After several years operating under an affiliation with the American College of Financial Services, the Funding Longevity Task Force is in the process of finding a new home.
The task force, first launched in 2012, has operated with the mission to bring rigor to the study of housing wealth in retirement income planning, and through its efforts has forged relationships between researchers and reverse mortgage industry participants. Today, the task force is working on a new academic affiliation after a series of changes prompted the organization to move out of the American College.
“Our contract was up, and they’ve had a change of leadership at the American College,” Shelley Giordano, founder of the Task Force and Enterprise Integration at First Mutual of Omaha, told RMD in a phone call. “[former task force member] Jamie Hopkins has moved on to the Carson Group.
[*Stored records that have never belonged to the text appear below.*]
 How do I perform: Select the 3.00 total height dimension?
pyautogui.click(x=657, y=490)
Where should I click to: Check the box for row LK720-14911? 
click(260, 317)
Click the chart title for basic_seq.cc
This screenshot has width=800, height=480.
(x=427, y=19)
They [at the American College] have their own reasons for not wanting to continue their association with the Funding Longevity Task Force.”
The relationship was among the points discussed in a Bloomberg News article published Wednesday that questioned ties between the reverse mortgage industry and several academic institutions—ties that have been disclosed and vetted by those institutions and related parties.
The Task Force, for its part, is in late-stage negotiations with a new affiliation with a “prestigious” institution that should lend optimism to the organization and its mission, Giordano says.
“The move forward will be in a different part of the country, which will give us a chance to broaden our contacts and offer a fresh, new way of looking at home equity in an even more academic [context],” she said. “One of the goals we’d like to accomplish is establishing what the knowledge level is among people who give advice on finances in America in regard to reverse mortgages, and then see two to three years down the road if we can really quantify a move of the needle.”
The Task Force was co-founded in 2012 by Giordano and Security One Lending Torrey Larsen, and its mission statement included a desire to “champion groundbreaking research focused on reverse mortgages.” When it first became a part of the American College in 2016, the organization stated its general goal to cultivate “an exploration of a rational and objective understanding of the role that housing wealth can play in prudent planning for retirement income,” said Giordano at the time.
Spearheading the collaboration between the American College and the Funding Longevity Task Force was retirement researcher Jamie Hopkins, who at the time of the initial collaboration was the college’s associate professor of retirement income and co-director of the American College New York Life Center for Retirement Income.
Hopkins moved to Carson Group as vice president of private client services and director of retirement research in January.